I have come to believe that the first principle of the Gospel is faith for some good reason. “Indeed, we cannot have true faith in the Lord without also having complete trust in the Lord's will and in the Lord's timing” said Elder Oaks.  Most times either we do things too late, too soon, or too long. Applying to graduate school before we have the needed experience or background= too soon. Maybe living at home and mooching off our parents= too long. Making yourself available to someone after months of contemplation= too late.

So here’s my pledge. I know I have gotten the answer to obtain higher education so if that be medical school or physician assistant school, I accept either happily. Even though maybe some of my classmates and friends may be whizzing by me and getting higher degrees before I even apply, so be it. Does one or two years really make a difference in the long run? Although it’s frustrating as heck and our pride tells us others are doing more things faster than we are, I think the Lord knows best and we need to trust Him. I need these years to develop and become a better person. I need these years to make lasting friendships. I need these years to prepare to be a better mom. I need these years to have fun and love life. Will I stop progressing and just wait around for good things to happen? Absolutely not. But I will grab every opportunity I have and make it known than when it is my time, I’ll be ready.

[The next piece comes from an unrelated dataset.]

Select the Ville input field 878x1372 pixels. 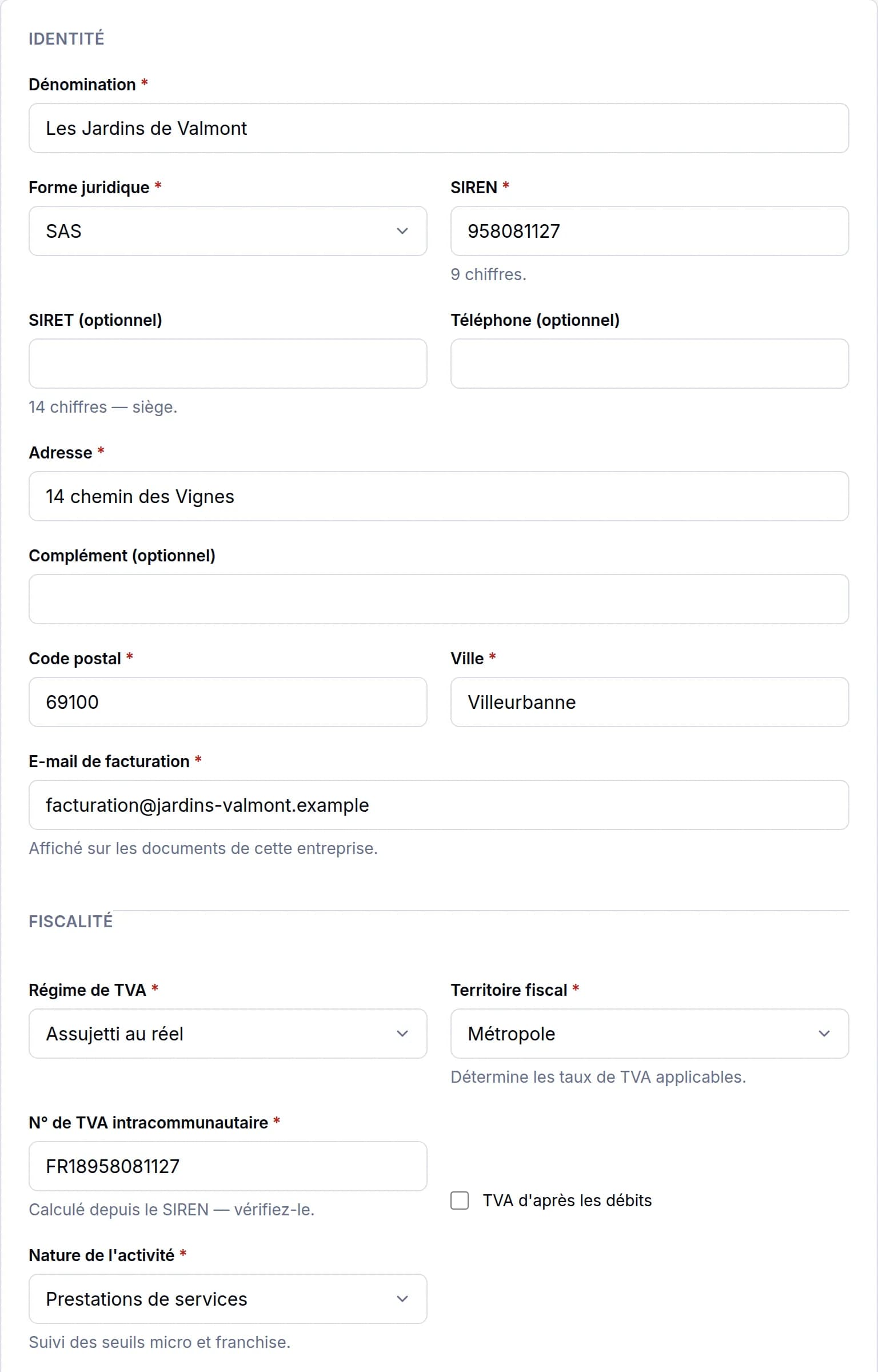[649, 702]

So medical school applications done this year- probably not. Sometimes hard things are thrown your way and you have to slow down a bit. Maybe next year? I most definitely plan on it. Time is a worldly concept; the Lord really cares about who we become and not how old we were when we did it. So even though I have this “internal basketball shot clock counting down 5-4-3-2-1, Emily you should be in medical school by now and be making more money and have 2 kids!”, I need to have a little more faith that Heavenly Father has a better plan than the one I’ve imagined.

Happiness comes from accepting the Lord’s will in our lives. We will be eternally frustrated if we want things to go our way. So let’s have a little more faith, a little more patience, and a little more love. Or maybe at least I need to. 

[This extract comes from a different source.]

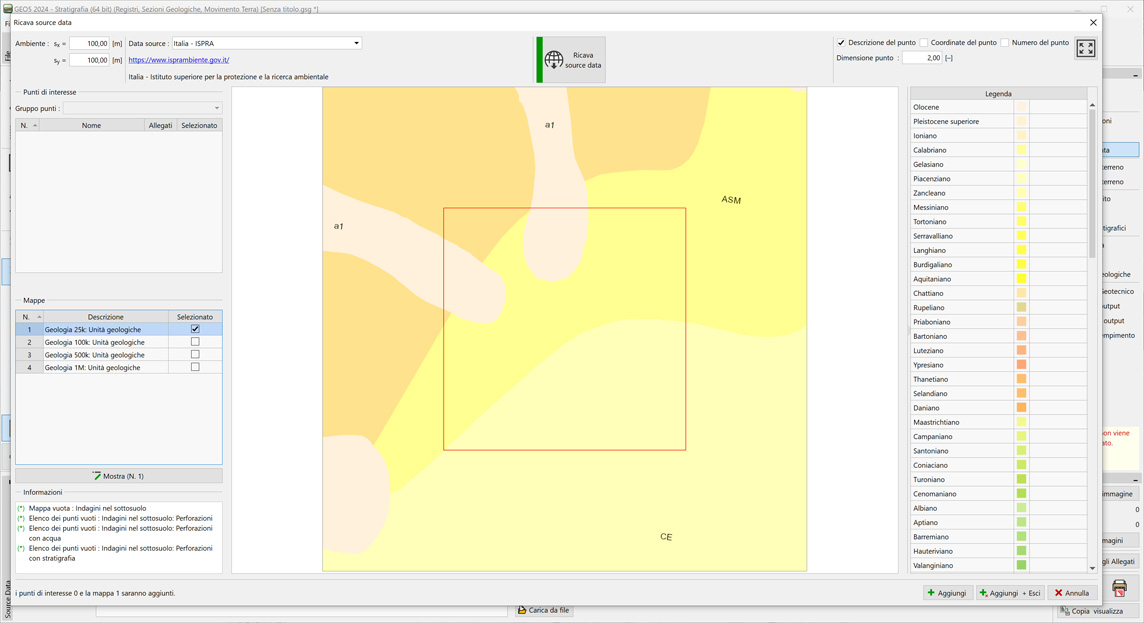1144x623 pixels.
Task: Open the Data source dropdown
Action: 356,43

"Do not rely on planning every event of your life—even every important event. Stand ready to accept the Lord's planning and the agency of others in matters that inevitably affect you. Plan, of course, but fix your planning on personal commitments that will carry you through no matter what happens. Anchor your life to eternal principles, and act upon those principles whatever the circumstances and whatever the actions of others. Then you can await the Lord's timing and be sure of the outcome in eternity." (Quotes taken from 'Timing by Elder Oaks, http://magazine.byu.edu/?act=view&a=1042) 




This is Emily's internal shot clock that tells her there is too much to do and too little time. Who even made clocks, seriously? Enjoy the dang game of life. 










This is 17 year old Emily- moderately cocky basketball player Emily who thought she could rule the world. 









And even more importantly, this is 24 year old Emily- a little less cocky, a little more chubby, a little more faithful, a lot more happy.